Tra queste c’è la chiesa di San Giacomo degli Spagnoli, situata in piazza Municipio,
all’interno del palazzo San Giacomo. Qui si puo’ vedere il monumento funebre di Don
Pedro de Toledo, un perfetto esempio del barocco ispano-napoletano. La sinuosità e la
delicatezza dei corpi femminili si sposano perfettamente con la severità dell’aldilà e
con l’immobilità della morte. All’interno della chiesa di San Gregorio Armeno, situata
nell’omonima strada del centro storico di Napoli, si trova nel chiostro, una grande
fontana marmorea barocca, affiancata da due statue settecentesche che raffigurano Cristo
e la Samaritana. In tutte queste chiese il barocco è ricco, ma mai invadente perché le
dorature si smorzano sul colore dei marmi o dei dipinti e nessun particolare stona sugli
altri. Fra tutti i complessi religiosi bisogna citare la Cappella Sansevero che è un
esempio cruciale dello spirito barocco napoletano grazie al Cristo velato, scolpito da
Giuseppe Sammartino, su commissione di Raimondo di Sangro.

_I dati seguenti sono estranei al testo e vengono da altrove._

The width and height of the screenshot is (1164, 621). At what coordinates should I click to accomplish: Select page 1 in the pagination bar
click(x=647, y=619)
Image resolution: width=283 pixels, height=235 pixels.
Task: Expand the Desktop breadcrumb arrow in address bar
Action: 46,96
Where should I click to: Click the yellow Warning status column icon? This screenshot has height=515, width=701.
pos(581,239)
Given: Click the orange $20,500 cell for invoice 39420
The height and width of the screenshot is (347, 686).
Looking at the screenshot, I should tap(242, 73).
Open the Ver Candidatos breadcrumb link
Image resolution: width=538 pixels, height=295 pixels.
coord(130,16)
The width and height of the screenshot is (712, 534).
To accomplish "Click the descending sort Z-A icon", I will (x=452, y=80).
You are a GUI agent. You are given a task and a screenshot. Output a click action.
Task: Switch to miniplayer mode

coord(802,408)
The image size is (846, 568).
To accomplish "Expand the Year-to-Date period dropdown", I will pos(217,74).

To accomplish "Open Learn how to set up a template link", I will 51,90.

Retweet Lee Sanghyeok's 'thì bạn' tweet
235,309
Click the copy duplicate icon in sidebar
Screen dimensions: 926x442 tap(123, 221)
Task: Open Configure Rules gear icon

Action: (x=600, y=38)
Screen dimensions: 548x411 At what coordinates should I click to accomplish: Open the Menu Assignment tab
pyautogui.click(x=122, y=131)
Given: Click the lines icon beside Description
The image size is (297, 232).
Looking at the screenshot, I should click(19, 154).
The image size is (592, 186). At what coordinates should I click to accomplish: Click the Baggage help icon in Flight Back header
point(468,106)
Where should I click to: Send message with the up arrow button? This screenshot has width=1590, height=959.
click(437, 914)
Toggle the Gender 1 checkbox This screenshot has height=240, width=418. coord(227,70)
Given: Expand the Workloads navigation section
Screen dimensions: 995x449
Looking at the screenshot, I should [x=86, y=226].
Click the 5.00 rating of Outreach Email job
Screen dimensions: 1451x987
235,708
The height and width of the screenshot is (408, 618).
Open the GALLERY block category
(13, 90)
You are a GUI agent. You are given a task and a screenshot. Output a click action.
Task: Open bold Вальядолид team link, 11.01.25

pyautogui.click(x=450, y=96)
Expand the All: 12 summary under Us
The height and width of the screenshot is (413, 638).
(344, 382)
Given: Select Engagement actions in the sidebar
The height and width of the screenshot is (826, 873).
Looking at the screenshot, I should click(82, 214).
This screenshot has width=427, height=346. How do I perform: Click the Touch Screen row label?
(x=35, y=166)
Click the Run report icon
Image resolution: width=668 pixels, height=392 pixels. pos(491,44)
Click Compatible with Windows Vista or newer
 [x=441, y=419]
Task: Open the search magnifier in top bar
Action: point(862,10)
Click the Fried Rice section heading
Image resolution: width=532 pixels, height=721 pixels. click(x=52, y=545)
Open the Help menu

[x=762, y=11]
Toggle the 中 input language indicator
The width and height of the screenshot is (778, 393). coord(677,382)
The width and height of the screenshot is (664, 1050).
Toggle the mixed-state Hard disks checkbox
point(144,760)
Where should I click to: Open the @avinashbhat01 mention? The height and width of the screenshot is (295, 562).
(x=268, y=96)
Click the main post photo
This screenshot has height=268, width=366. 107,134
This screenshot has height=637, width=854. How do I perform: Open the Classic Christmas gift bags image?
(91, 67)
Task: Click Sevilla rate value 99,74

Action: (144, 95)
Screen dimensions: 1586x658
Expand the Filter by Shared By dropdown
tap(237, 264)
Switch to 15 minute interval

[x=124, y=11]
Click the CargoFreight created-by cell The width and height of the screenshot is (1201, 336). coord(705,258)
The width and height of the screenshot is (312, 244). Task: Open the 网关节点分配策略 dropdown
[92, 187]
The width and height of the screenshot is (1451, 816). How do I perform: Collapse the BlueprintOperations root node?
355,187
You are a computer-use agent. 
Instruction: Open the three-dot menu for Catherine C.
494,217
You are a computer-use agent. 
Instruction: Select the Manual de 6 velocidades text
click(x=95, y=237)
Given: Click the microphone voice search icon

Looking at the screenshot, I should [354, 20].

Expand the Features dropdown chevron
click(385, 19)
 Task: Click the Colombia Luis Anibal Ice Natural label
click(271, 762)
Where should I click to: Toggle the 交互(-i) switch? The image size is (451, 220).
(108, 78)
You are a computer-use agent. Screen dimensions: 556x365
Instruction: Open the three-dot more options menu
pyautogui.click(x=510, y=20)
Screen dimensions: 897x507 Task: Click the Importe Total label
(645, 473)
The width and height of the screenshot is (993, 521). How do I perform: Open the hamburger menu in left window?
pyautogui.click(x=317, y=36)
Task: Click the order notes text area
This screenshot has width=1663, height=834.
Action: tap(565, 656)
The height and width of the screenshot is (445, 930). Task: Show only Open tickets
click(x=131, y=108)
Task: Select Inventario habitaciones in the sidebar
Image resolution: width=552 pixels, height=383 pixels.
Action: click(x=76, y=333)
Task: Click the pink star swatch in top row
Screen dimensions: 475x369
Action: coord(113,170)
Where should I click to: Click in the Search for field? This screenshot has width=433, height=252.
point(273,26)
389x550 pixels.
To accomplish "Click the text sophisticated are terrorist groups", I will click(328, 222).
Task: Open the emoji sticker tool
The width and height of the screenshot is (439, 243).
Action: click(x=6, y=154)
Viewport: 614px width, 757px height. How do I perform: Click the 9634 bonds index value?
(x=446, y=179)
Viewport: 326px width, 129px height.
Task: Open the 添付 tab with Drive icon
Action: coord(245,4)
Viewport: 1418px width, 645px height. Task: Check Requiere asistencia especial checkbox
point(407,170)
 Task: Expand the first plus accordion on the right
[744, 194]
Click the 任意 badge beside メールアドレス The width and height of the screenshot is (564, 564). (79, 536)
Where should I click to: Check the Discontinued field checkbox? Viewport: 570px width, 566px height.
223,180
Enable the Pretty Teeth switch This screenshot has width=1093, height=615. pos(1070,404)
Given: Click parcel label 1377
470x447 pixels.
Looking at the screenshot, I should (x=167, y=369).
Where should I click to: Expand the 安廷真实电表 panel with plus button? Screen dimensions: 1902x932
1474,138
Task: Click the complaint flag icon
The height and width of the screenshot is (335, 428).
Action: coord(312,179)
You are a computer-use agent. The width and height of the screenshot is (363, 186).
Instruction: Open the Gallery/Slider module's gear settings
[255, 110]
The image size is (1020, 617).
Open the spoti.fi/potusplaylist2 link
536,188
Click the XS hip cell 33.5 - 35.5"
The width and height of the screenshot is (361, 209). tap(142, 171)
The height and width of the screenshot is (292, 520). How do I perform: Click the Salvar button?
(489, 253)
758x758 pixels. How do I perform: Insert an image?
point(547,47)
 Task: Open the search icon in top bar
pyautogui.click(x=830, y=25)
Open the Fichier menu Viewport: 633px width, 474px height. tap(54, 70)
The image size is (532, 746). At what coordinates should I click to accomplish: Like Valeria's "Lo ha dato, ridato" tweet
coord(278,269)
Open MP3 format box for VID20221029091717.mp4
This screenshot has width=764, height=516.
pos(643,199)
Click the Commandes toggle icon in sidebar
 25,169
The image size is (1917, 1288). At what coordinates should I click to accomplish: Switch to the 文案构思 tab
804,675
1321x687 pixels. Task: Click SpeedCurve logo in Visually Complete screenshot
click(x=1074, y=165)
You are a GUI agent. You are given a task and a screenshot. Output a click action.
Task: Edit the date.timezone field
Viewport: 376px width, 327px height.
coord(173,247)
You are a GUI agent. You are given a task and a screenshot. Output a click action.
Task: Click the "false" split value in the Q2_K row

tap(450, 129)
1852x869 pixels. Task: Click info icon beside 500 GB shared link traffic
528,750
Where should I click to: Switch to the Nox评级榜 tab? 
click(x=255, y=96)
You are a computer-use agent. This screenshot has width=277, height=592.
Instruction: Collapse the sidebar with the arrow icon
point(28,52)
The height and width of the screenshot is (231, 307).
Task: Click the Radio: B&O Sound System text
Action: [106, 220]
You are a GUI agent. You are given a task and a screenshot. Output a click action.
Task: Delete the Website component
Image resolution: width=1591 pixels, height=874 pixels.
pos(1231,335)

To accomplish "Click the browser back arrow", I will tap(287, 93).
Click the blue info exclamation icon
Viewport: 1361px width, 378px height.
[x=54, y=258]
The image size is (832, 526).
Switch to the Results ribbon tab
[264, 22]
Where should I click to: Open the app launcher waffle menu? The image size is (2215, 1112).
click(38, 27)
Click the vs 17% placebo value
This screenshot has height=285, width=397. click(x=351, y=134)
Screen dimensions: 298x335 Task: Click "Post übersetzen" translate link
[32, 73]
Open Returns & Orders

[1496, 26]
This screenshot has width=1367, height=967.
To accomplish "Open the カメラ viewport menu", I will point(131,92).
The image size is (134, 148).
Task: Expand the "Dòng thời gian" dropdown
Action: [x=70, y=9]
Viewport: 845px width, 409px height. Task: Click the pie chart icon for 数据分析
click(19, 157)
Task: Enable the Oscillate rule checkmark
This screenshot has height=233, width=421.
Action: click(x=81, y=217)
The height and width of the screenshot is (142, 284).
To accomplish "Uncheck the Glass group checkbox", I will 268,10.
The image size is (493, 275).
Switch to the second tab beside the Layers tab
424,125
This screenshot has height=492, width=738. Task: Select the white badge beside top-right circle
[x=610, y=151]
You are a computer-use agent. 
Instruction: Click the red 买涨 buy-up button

Diversi furono gli scultori, anche settentrionali, che decisero di lavorare a Napoli in
questi anni. Più di qualsiasi altro architetto, Cosimo Fanzago contribuì ad arricchire il
barocco napoletano con la chiesa e il chiostro della Certosa di San Martino. Nella prima
si trovano dei veri gioielli barocchi: i refettori monastici dei certosini che sono stati poi
trasformati in un museo che rievoca il mondo del Regno delle Due Sicilie. Lo scultore e
architetto bergamasco fu anche l’autore delle guglie di San Gennaro, di San Domenico e
del Palazzo Donn’Anna. Una caratteristica delle facciate delle chiese di Fanzago è la
doppia scalinata. Le scale del Seicento sono luminose e spesso si aprono sul cortile o
portano a una terrazza. La peculiarità di queste strutture è dovuta al clima napoletano che
permetteva ai propri cittadini di poter vivere all’aperto per gran parte dell’anno.
L’arte barocca non influenzò solo palazzi e chiese, ma anche uno dei simboli di
Napoli: il presepe. Nel Seicento i sacerdoti scolopi decisero di non rappresentare più la
sola grotta della Natività, ma di aggiungere anche il mondo profano esterno. Taverne,
cesti di frutta e verdura furono inseriti per ampliare il presepe.